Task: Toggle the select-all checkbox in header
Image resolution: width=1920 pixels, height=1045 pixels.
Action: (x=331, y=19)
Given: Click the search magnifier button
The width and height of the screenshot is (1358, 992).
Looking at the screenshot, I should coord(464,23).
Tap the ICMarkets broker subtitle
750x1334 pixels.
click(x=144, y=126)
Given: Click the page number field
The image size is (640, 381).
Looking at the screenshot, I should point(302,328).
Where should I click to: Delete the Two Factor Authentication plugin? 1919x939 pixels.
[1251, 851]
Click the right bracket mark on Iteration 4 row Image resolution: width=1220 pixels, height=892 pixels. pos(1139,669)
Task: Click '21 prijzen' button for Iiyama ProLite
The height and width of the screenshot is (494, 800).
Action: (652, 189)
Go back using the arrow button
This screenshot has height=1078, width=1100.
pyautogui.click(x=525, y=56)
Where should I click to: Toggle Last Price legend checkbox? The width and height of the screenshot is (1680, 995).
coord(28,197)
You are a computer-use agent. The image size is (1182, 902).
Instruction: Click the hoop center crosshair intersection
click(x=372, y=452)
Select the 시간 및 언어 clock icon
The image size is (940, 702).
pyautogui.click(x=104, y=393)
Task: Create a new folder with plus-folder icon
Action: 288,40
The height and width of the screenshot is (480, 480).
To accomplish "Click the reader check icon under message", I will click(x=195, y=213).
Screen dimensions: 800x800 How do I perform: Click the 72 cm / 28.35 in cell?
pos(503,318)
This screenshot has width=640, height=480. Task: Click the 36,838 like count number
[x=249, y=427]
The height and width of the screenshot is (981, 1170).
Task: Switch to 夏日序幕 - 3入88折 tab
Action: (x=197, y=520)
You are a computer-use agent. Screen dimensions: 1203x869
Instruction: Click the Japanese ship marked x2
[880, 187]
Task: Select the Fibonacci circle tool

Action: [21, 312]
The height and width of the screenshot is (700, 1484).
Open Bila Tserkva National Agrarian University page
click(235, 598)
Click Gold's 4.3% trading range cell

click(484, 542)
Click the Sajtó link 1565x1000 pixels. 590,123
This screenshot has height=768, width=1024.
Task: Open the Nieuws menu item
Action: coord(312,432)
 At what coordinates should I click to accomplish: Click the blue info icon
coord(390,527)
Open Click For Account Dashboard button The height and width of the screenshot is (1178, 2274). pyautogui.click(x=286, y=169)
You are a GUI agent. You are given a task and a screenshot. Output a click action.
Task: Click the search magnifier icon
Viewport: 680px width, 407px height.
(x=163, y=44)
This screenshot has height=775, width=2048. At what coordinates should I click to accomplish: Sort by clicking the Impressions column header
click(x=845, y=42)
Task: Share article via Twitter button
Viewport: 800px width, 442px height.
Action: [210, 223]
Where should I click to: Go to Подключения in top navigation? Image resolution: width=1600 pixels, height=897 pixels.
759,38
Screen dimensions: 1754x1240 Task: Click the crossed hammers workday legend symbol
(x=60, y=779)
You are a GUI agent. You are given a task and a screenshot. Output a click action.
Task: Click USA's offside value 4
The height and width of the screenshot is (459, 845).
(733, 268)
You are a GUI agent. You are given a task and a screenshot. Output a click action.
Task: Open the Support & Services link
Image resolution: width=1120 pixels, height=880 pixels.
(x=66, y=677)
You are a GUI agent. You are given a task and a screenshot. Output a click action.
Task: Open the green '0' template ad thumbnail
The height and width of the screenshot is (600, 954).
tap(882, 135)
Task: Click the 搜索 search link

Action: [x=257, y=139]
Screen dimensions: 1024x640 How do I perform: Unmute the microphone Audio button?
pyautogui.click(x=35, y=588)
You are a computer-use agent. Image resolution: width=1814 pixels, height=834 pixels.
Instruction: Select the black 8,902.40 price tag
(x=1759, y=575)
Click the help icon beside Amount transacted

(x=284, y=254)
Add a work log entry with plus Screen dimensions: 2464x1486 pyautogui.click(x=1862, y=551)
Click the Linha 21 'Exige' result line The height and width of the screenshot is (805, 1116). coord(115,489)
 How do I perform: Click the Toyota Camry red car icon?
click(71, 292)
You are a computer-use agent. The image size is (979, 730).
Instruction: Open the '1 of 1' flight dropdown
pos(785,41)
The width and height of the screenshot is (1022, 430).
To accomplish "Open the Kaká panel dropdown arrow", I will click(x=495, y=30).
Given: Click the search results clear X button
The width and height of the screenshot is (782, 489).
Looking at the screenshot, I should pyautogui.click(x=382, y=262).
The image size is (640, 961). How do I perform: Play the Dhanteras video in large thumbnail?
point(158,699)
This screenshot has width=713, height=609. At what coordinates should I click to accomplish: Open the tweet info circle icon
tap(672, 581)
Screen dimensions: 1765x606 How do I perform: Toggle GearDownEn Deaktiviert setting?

______

## Goal of the exercise
Line count for the word "computer": tally the lines in the records that include it and give only the result.

## Result for this task
4